**SOURCE PASSAGE:**
A compelling and authoritative reading of Hemingway's final collection of short stories
Written in 1933 and one of Hemingway's lesser-known books, Winner Take Nothing was his third and final collection of short stories. These stories are about loners and losers and misfits and ne'er-do-wells. Its characters are ill, tortured, maligned, and frustrated by Hemingway's world. Like the characters it depicts, Winner Take Nothing is likewise a misfit in Hemingway's career, a volume of short stories that, as of this writing, is not even in print. Its more popular predecessors, In Our Time (1925) and Men without Women (1927), are held up as iconic collections in the American short story tradition. The grotesqueries of these 14 stories are outcasts in Hemingway's corpus and have been neglected virtually from the beginning. Editors Cirino and Vandagriff recover an underrated work that still reflects contemporary concerns.
Through line-by-line annotations and accompanying commentary, this book weaves together the biographical, historical, and cultural threads of one of Hemingway's more overlooked works, thus providing much needed guidance for Hemingway scholars and general readers alike.

**EXERCISE TASKS:**
- a) List every Hemingway book that the book description names by title.
- b) Please copy the book description word for word, from "Through line-by-line annotations" to "general readers alike.".

**DATA LINES:**
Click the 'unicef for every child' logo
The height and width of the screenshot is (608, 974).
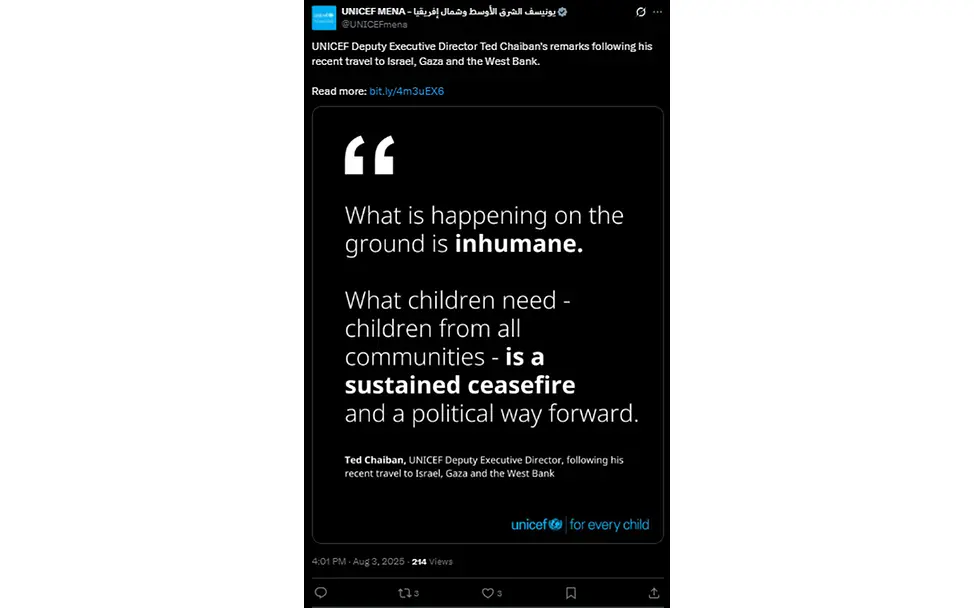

**PER-TASK OUTPUTS:**
- a)
Winner Take Nothing
In Our Time
Men without Women

- b)
Through line-by-line annotations and accompanying commentary, this book weaves together the biographical, historical, and cultural threads of one of Hemingway's more overlooked works, thus providing much needed guidance for Hemingway scholars and general readers alike.